- **What the exercise asks**: The lines to retype run from the one containing "The image size is (1568, 477)." through the end of the listing below. Reproduce them exactly, leaving out pictures.

- **Extracted data**:

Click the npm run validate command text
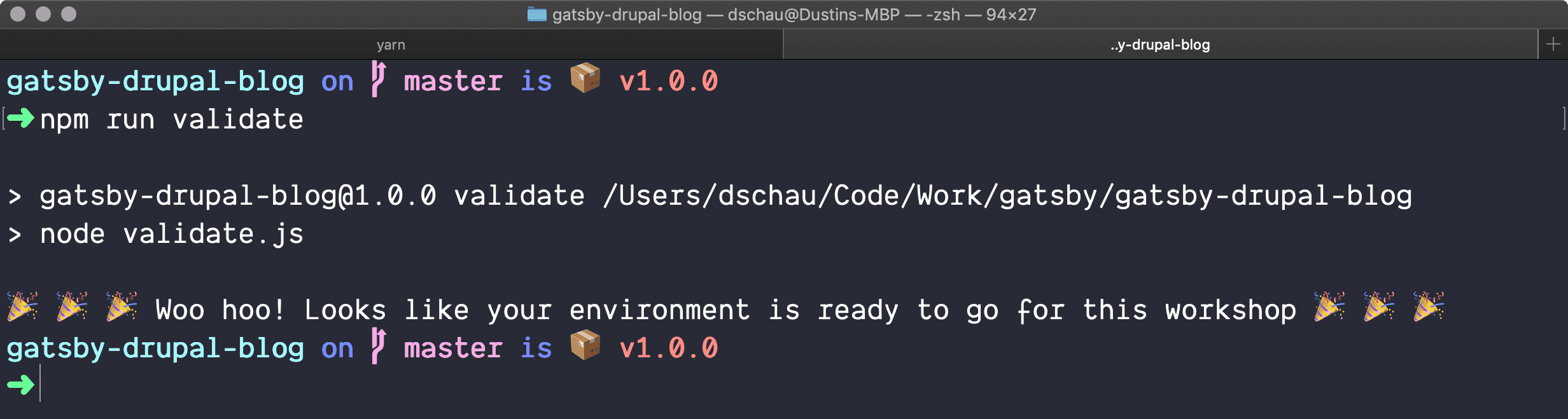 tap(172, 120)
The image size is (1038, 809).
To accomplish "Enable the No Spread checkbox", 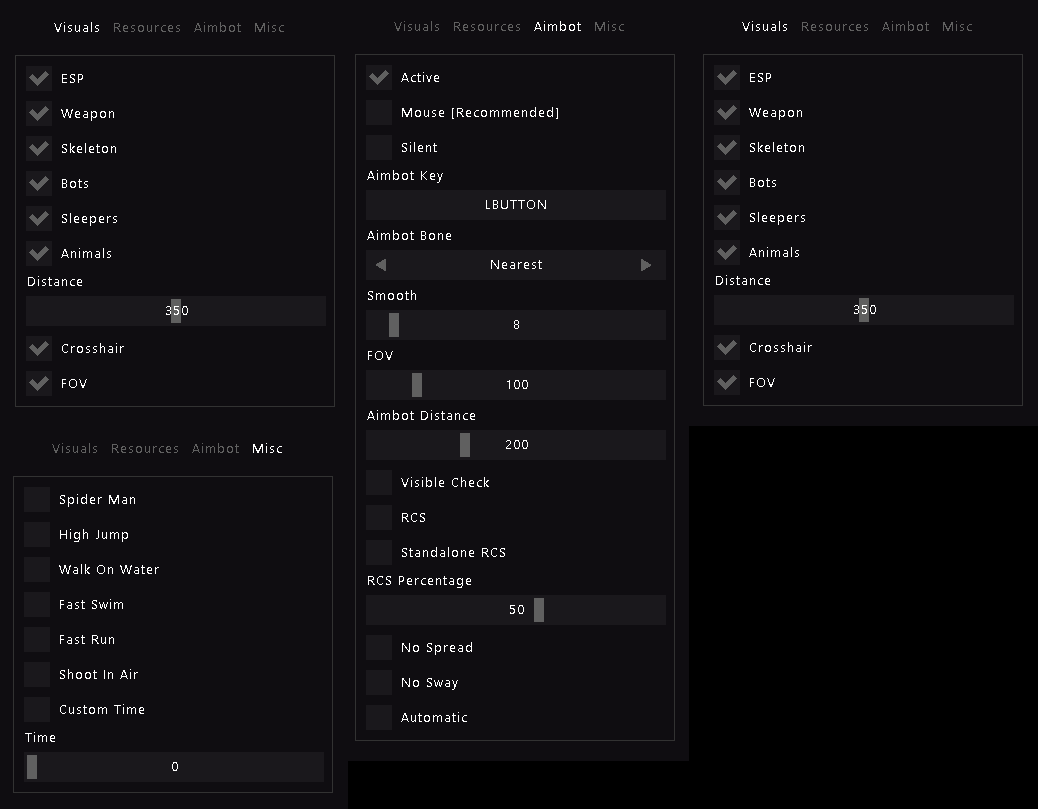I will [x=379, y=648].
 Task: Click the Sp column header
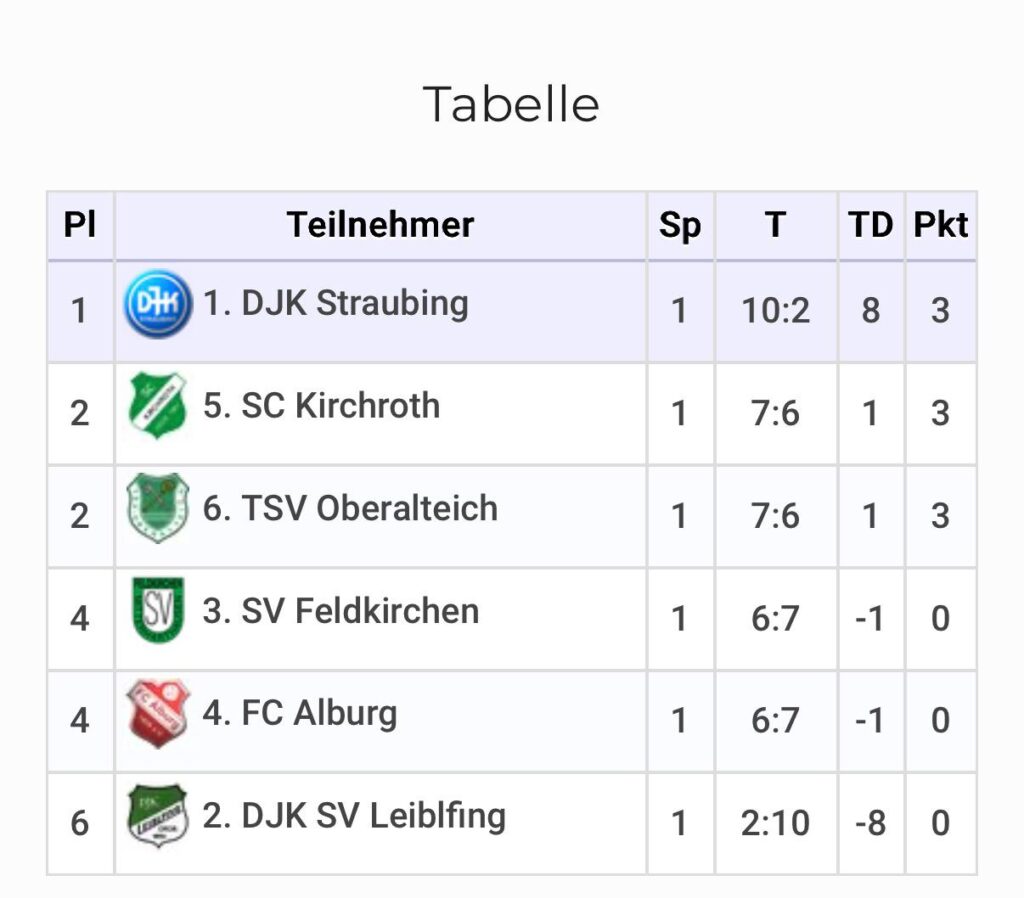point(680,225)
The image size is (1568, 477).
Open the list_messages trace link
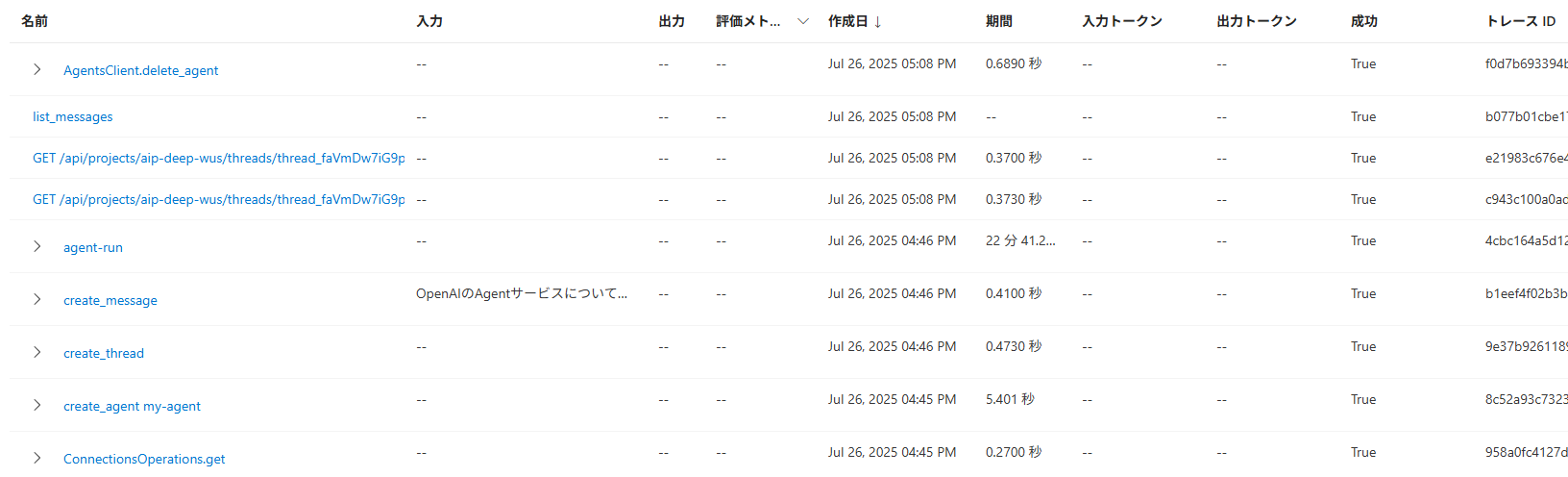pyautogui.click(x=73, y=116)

- **Answer box**:
The image size is (1568, 477).
Open the list_messages trace link
pyautogui.click(x=73, y=116)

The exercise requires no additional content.